A bachelor faces financial ruin after losing a fortune in a bad business deal, but fortunately, he stands to inherit seven million dollars if he's married by 7:00p.m. on his 27th birthday. Unfortunately, he's received this great news on his 27th birthday, leaving him little time to act. When the love of his life turns him down, his business partner places an ad in the paper, and an army of would-be brides show up at the church!

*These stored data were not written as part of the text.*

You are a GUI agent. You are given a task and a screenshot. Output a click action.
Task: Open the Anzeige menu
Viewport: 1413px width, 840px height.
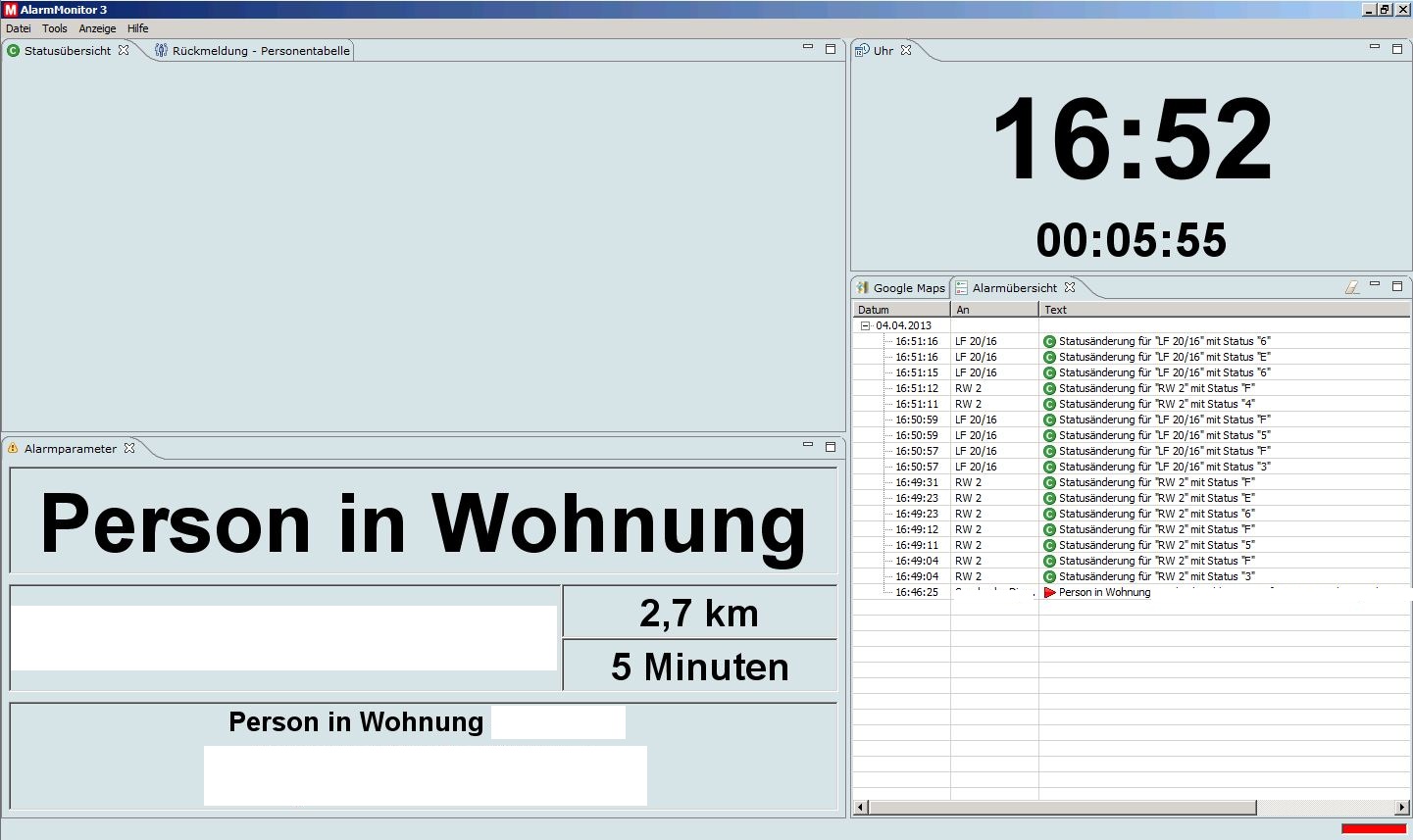click(x=97, y=28)
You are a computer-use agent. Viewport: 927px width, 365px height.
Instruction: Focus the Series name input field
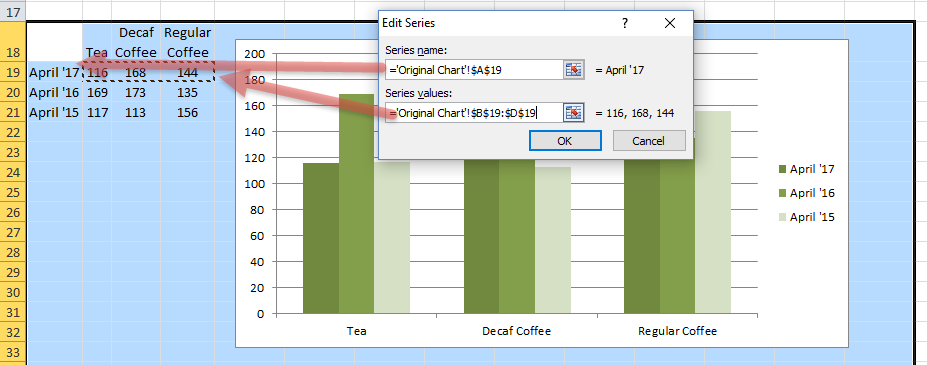pos(474,70)
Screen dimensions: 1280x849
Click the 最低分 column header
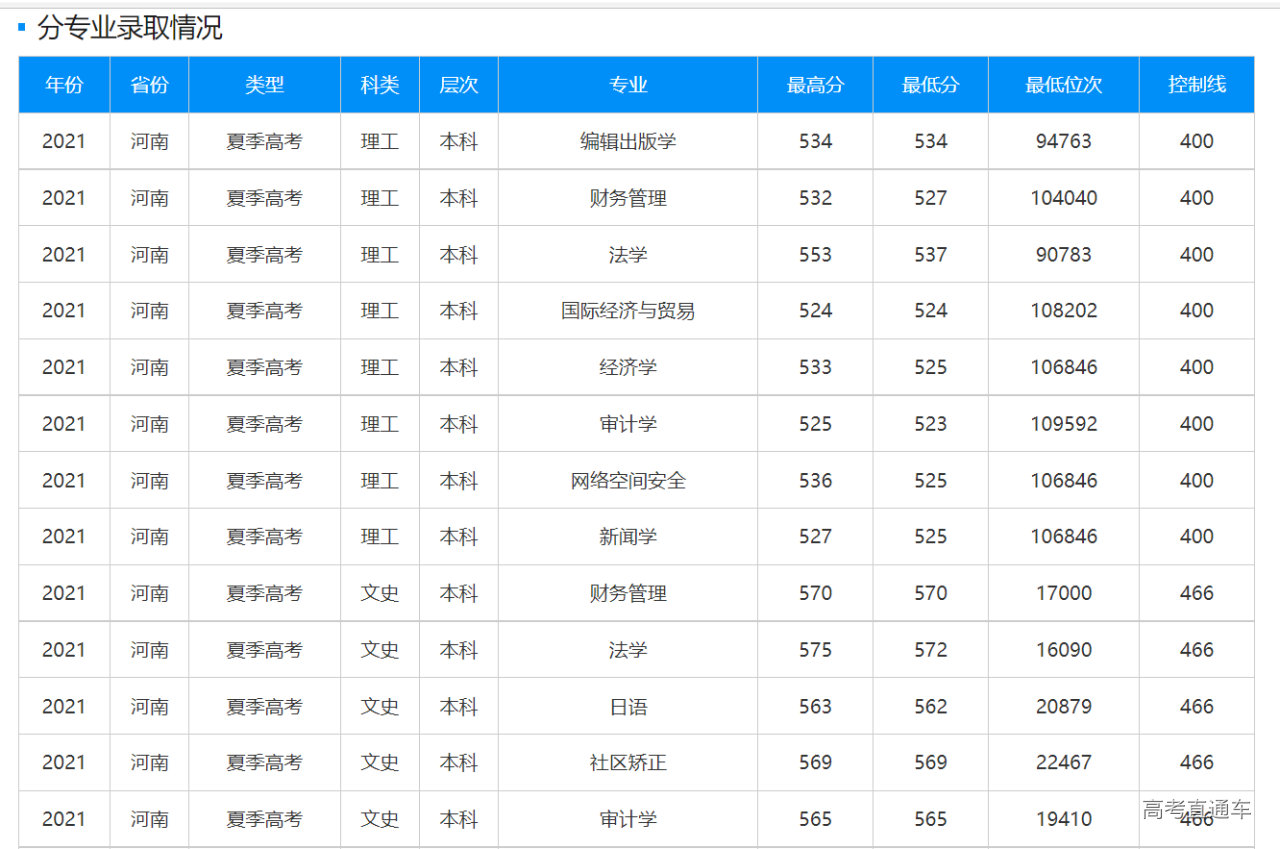(930, 85)
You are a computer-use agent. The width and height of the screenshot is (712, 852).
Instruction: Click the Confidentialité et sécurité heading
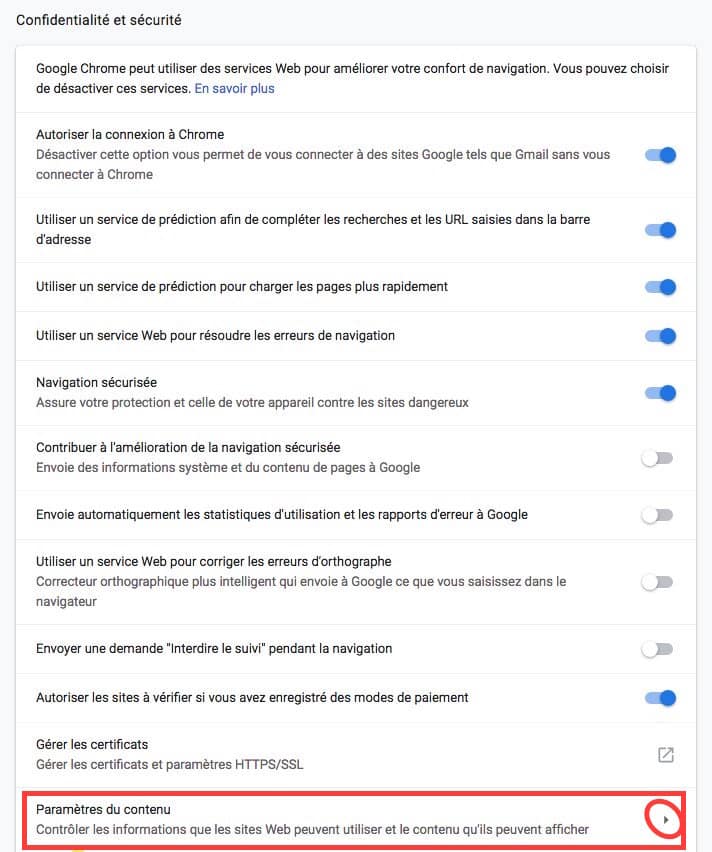point(100,19)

Many may remember this plot belonging to the 1999 film, "The Bachelor" starring Chris O'Donnell and Rene Zellweger, but the first version was actually "Seven Chances" in 1925 directed by and starring Buster Keaton. Originally, it was a 1916 Broadway hit written by Roi Cooper Megrue and produced by David Belasco.
On Saturday, September 8 at 8:00p.m., East Lynne Theater Company and The Cape May Film Society are proud to bring this Buster Keaton classic to The First Presbyterian Church, 500 Hughes St., Cape May, where ELTC is in residence.
The organist accompanying this silent classic comedy is Wayne Zimmerman, who recently accompanied "The Mark of Zorro" as part of ELTC's and The Film Society's Silent Film Series. He has performed on note-worthy pipe organs, including the Wanamaker organ in Philadelphia, and regularly accompanies films at the Loew's Theater in Jersey City. Although there is usually someone credited in silent films as having written the music, Wayne creates his own score for every feature. He plays his scores from memory, never taking a break during the performance. It is rare nowadays that film lovers have the opportunity to see silent films as they were meant to be shown, with live music.
Buster Keaton is considered one of the greatest comedians of all time, possessing the unique combination of acrobatic skills with psychological insight into his characters. Born in 1895 as Joseph Francis Keaton, he got the name "Buster" when he fell down a flight of stairs, unhurt, at six months old. Harry Houdini picked him up, stating that the kid could really take a "buster" or fall. By age three, he was part of his parent's vaudeville act where he was knocked down and thrown through windows – just the training needed to prepare him for the fast-paced slapstick comedy of silent films. In 1966, after filming "A Funny Thing Happened on the Way to the Forum," Keaton died. He had worked with everyone from Marlene Dietrich to Samuel Beckett, Cecil B. DeMille to Tony Randall. Today, Keaton's films are just as funny, touching, and relevant as ever.
Roi Cooper Megrue (1883-1927) had several of his Broadway successes turned into films, including "It Pays to Advertise" that he co-wrote with Walter C. Hackett in 1914. This screwball comedy was twice made into a movie: a silent in 1919, and in 1931 with Carole Lombard. The premise – and promise – that anything can be sold is at the core of this still relevant farce, but it also examines the very nature and romance of advertising. ELTC is producing "It Pays to Advertise," with a cast of nine, from September 19 – October 13.
Megrue directed and co-produced Jesse Lynch Williams' "Why Marry?" in 1917; the first play to win the Pulitzer Prize. ELTC produced "Why Marry?" in 2006, bringing it back in 2007 due to its popularity. ELTC’s production was the first time this comedy had been produced in eighty years.
Tickets for "Seven Chances" are only $15 and reservations may be made by calling ELTC at 609-884-5898 or online at www.eastlynnetheater.org. The next silent classic is the 1922 cult hit, "Nosferatu," the first "Dracula" film, on Sunday, October 14 at 8:00p.m.
Meanwhile, there are only a few more times to see "The Poe Mysteries." It runs Wednesday through Saturday at 8:30p.m. through September 1 only in Cape May. In October, it moves to Ocean Professional Theatre Company in Barnegat, NJ.